Data for this task START

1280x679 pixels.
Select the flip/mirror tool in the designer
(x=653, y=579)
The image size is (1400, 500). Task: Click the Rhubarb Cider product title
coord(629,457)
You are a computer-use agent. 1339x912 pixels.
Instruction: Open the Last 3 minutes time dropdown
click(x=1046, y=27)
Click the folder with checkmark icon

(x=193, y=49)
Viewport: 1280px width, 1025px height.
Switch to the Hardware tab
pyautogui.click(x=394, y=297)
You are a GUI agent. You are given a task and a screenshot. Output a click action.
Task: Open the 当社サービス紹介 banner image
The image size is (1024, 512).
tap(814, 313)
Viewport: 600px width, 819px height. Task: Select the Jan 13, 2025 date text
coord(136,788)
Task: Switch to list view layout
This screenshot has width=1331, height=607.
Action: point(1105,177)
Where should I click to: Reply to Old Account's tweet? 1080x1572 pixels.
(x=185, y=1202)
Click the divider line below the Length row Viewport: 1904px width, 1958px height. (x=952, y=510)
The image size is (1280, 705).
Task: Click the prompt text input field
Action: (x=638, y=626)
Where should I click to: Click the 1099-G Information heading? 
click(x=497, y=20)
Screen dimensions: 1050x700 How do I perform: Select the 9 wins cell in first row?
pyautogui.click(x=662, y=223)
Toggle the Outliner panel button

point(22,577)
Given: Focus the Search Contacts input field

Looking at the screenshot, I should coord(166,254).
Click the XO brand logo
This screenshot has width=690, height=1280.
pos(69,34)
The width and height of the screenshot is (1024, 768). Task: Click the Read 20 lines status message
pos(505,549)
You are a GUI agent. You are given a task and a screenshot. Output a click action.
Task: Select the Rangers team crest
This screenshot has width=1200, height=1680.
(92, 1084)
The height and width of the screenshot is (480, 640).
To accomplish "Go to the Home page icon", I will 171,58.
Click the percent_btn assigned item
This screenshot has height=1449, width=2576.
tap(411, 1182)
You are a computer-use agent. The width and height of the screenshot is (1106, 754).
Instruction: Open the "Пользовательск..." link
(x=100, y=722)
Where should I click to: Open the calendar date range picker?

Data for this task END

Please reproduce, exactly as written, the lines of the records from the first line through the one containing "Viewport: 1280px width, 1025px height.".

◆ **The answer**
1280x679 pixels.
Select the flip/mirror tool in the designer
(x=653, y=579)
The image size is (1400, 500). Task: Click the Rhubarb Cider product title
coord(629,457)
You are a computer-use agent. 1339x912 pixels.
Instruction: Open the Last 3 minutes time dropdown
click(x=1046, y=27)
Click the folder with checkmark icon

(x=193, y=49)
Viewport: 1280px width, 1025px height.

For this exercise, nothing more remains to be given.